On the basis of the created map, the setting of the route planning begins with an easy-to-use and flexible visualization. Within the pre-scanned map, the robot receives a virtual line, which it follows during later operations without leaving it. Various commands can then be set at defined nodes, so-called goals, such as dropping load carriers, opening doors or checking the status of an intersection. When the robot operates, it starts an initial localization to determine its current position. To do this, it compares the distance profiles it got from its laser scanners with the relevant parts of the map. This localization algorithm is executed at regular intervals during autonomous driving, so that the robot can constantly verify its position and reliably navigate
“Arrival Selector” – Automatic selection of the next free storage place
In the material warehouse in the basement of the IC site, a picking area with five storage places for load carriers was created and a management system was set up. The parking spaces are marked by yellow lines on the floor. The lots are used to store the pallets for transport and to park empty pallets after they return from a transport. The transport orders are generated using a graphical user interface. In the track aisles on the maintenance level, three pallet parking spaces are also set up at five material stations. In order for the robot to automatically detect during the pallet delivery which position at the material station in the track is occupied or free, a sensor is installed above each parking position. If the vehicle brings a pallet, the final position in the material station is not determined until shortly before arrival. The robot navigates within the taught-in map to a so-called “Arrival Selector”, which is set up at each material station. Once there, the status of the sensors at the material station is evaluated in the fleet management server. The robot places the pallet in the first free space. If all load carrier positions are taken, the vehicle stops and reports an error until one position becomes available.

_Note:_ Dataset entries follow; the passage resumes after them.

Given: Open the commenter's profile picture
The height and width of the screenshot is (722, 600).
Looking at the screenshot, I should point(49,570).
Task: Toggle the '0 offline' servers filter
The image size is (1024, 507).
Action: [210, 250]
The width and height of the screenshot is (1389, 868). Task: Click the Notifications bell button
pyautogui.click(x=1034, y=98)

Use of freight elevator for transport across floors
On the way to the maintenance level from the basement, the vehicle must use the existing elevator system. For this purpose, a coupling PLC was installed in the elevator control room as the electrical interface between the DTS and the elevator. The coupling PLC gets commands from the fleet management server and controls the elevator by sending signals, which bypass the buttons of the elevator. In addition, a lamp has been mounted on the elevator in order to show the workers that there is a vehicle in the elevator. If the elevator is occupied by a robot, the lamps flash until the vehicle has left the elevator again. The manual call buttons of the elevator are locked during this time.
In addition to the transport robot, manually operated conveyor vehicles and forklifts also operate on the maintenance level. If the travel path is blocked by a forklift truck, the vehicle can be instructed on the proANT and in the elevator via a command button to approach a parking position in order to clear the travel path.

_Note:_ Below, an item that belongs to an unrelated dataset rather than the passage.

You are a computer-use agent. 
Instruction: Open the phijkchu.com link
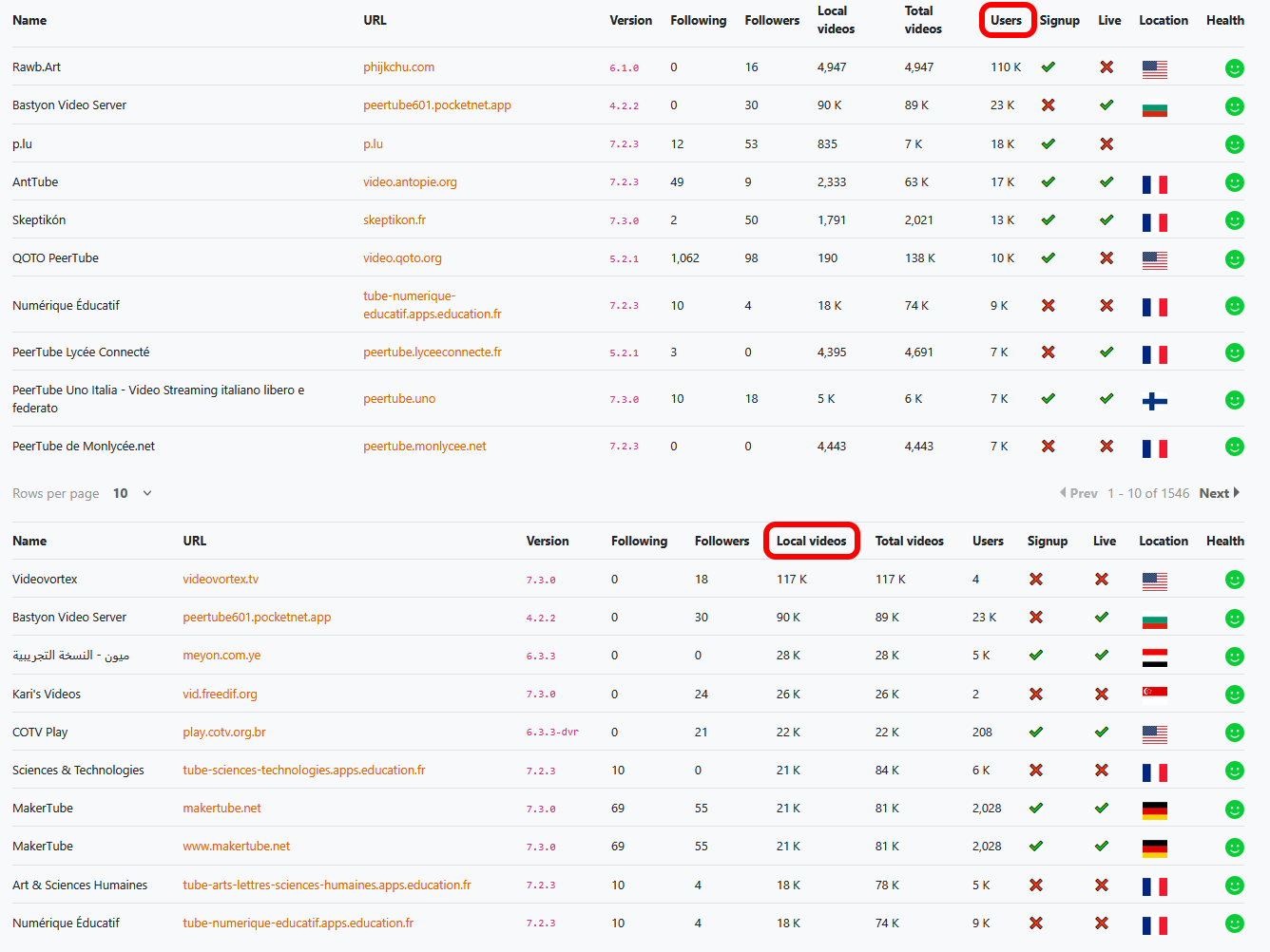pyautogui.click(x=398, y=67)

- The autonomously navigating transport robot handles the transport of the pallets completely autonomously so that no employees have to be involved in transport tasks.
- The AGV can be installed without infrastructure changes such as reflectors and navigates in a demanding dynamic environment.

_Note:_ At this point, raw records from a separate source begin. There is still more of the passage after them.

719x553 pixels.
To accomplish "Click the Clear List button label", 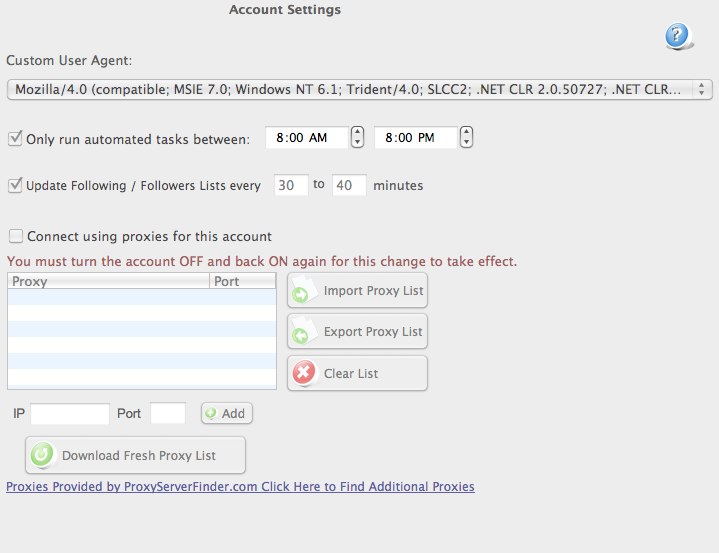I will tap(351, 373).
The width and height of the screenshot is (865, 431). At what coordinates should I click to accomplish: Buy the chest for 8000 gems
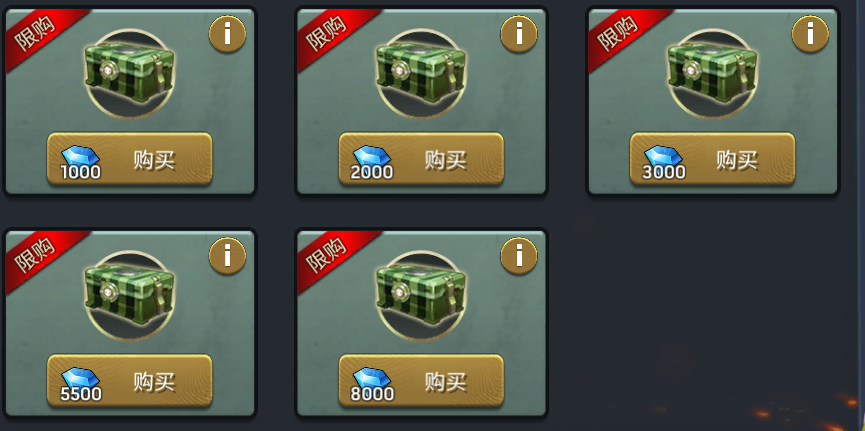click(x=421, y=381)
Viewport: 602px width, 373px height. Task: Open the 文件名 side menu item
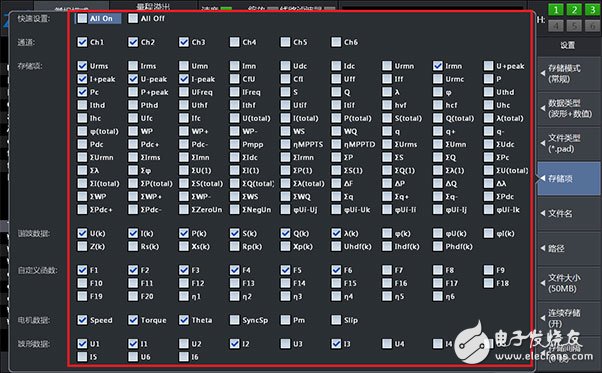[569, 213]
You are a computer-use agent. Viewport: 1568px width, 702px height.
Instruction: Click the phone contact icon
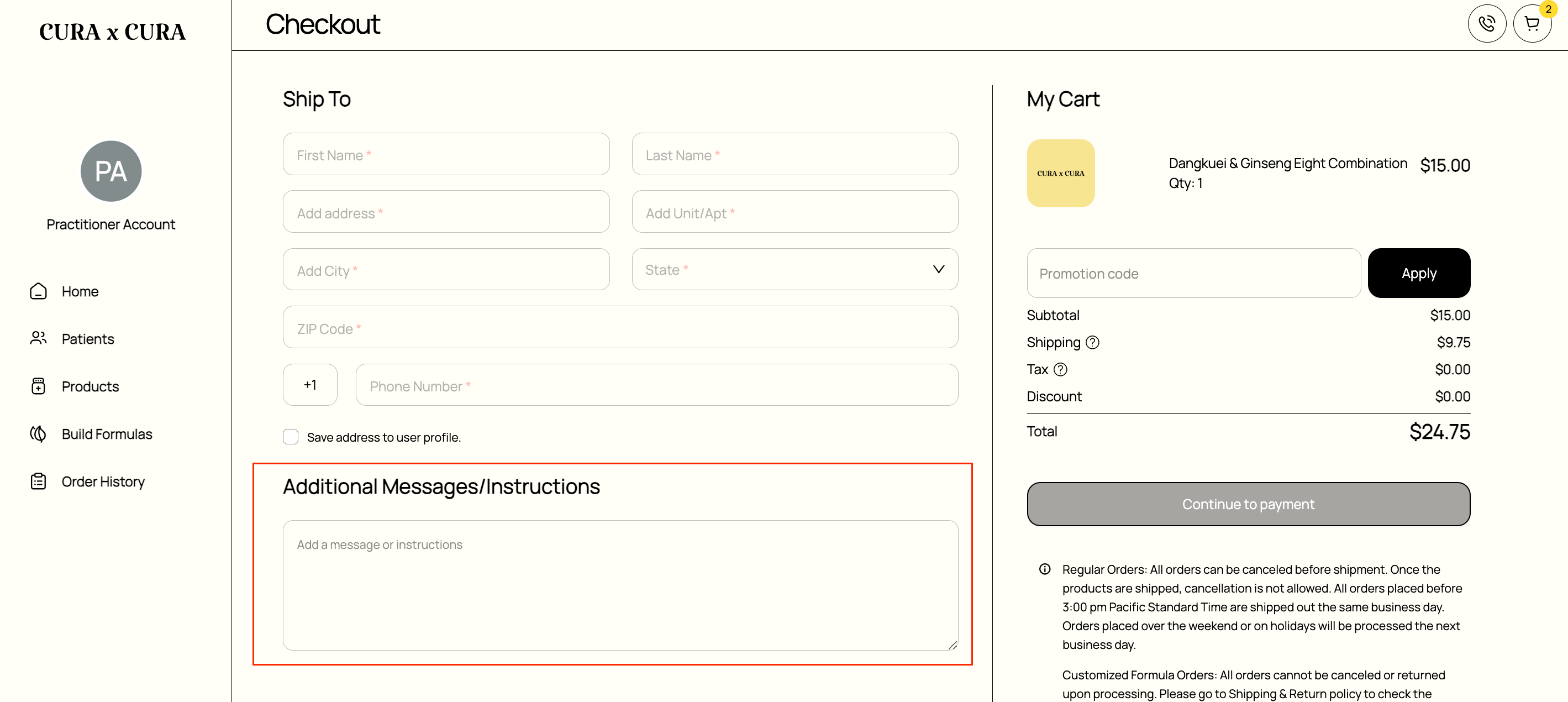tap(1486, 24)
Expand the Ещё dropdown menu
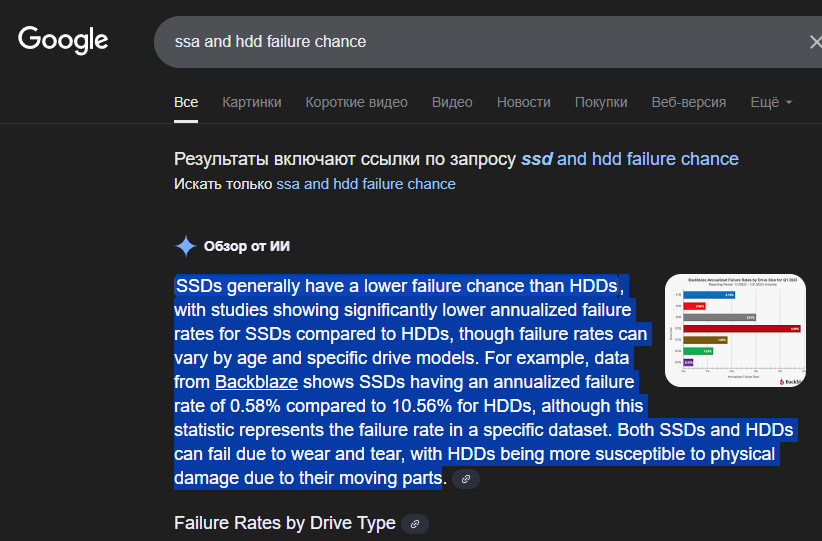The image size is (822, 541). tap(771, 102)
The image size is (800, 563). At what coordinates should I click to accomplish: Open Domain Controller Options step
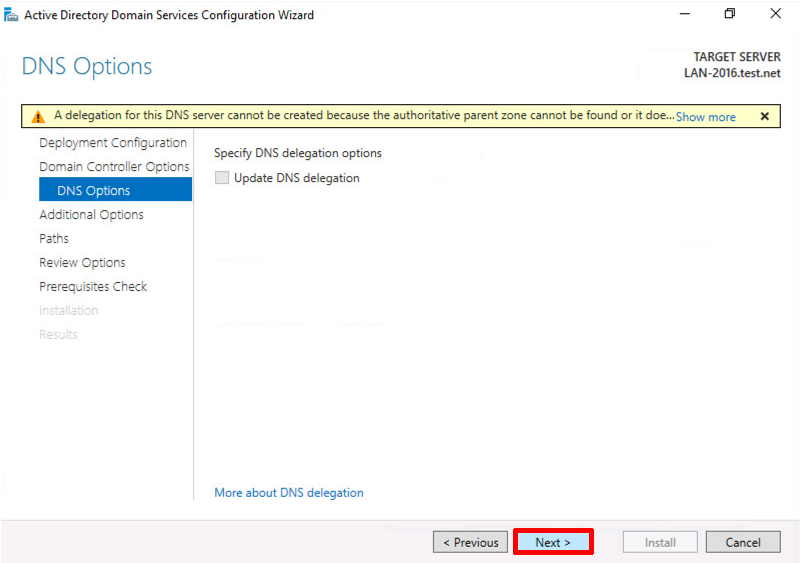point(114,166)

- Increased product quality and process reliability
- Shortage in process supply are minimized
- Transport orders are carried out precisely, efficiently and securely
- Individual integration into the production context (communication with the elevator, installation of material stations and intelligent load carrier management)
- The fleet of transport robots is scalable for future production increases.
- All material movements are tracked. The material flow becomes transparent.